All these statistics help explain why 84% of Americans say they are not confident that they will ever be able to retire, according to the Employee Benefit Research Institutes 2010 Retirement Confidence Survey.
Read rest of report at the link.
Wow. Did you know your guvmint could just not be liking your industry and so make YOU pay way more in taxes than the other guy?
Ric is a good financial planner and seems to be a good investment advisor. An economist, however, he is not.
Basically, States no longer exist except as administrative pass-throughs. The feds totally own a State's budget priorities when it can force it to spend whatever it takes to fulfill unfunded federal mandates.
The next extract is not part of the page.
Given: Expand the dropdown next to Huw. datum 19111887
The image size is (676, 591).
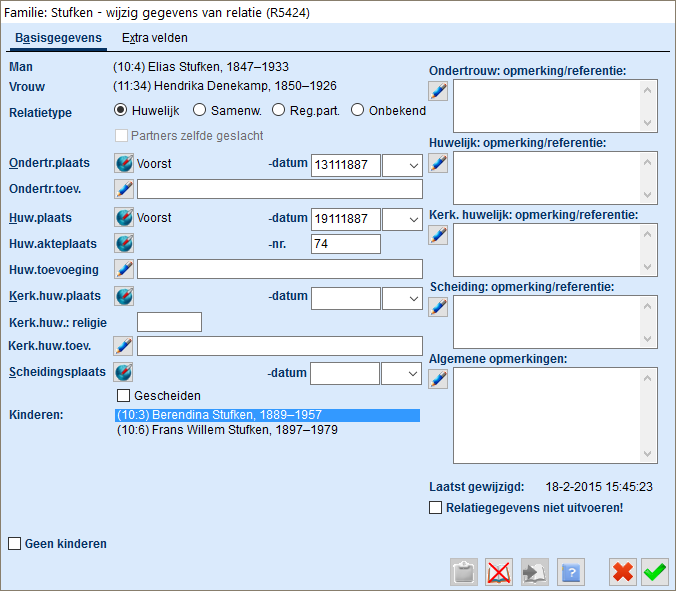Looking at the screenshot, I should coord(402,218).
The 9th Circuit recently ruled that a State could NOT cut Medicaid -- no matter that the State was going flat broke -- because it must "maintain equal access to healthcare for the poor."
Ric better watch out or he’ll be hauled up to D.C. to explain to Henry Waxman why he isn’t telling people Obamacare is going to lower their premiums 3000%.
Good one!
Can someone translate that? Does it mean that if your plan costs $14,200 you will pay a 40% tax on $4000?
It kinda sounds like that. It's so poorly written that it's hard to tell.
And here I was working toward the day when my health insurance policy would be a catastrophic care plan with a $10,000 annual deductible. “No,” sez Big Brother. Blew a massive hole in my business plan, too. Guess I’ll scrap the whole idea of starting my own company and just stick to my government job- that’s the only growth sector of the economy. When that falls apart, it’s back to subsistence farming, hunting and gathering for awhile until I can get my blacksmith business going.
Thats interesting because according to the CBO the average single policy will cost 12,000.00 and the family will pay 15,750.00. So the single person will have to pay the tax
because the Govmt or the Insurance Co. says the policy will be over 10K. The logic of this whole fiasco boggles the mind .
Sad. I feel like a chump for having sunk a lot of money into longterm care insurance. You know, trying to provide for family who have debiltating illness.
Also, what in the world is this about providing health insurance? This focus on providing insurance, not health care services, is nothing but a naked money grab to redistribute wealth.
Insurance is meaningless in and of itself.
Obviously, Waxman is incensed because this seems to put the lie to the promise that if you like your current plan, nothing will change. But this was never true. Medicare Advantage beneficiaries are basically going to see their generous benefits slashed, retiree drug benefits suddenly cost more and may now be discontinued, and ultimately, more than a few employers will almost certainly find it cheaper to shut down their plans. If Congress didn't want those things to happen, it should have passed a different law.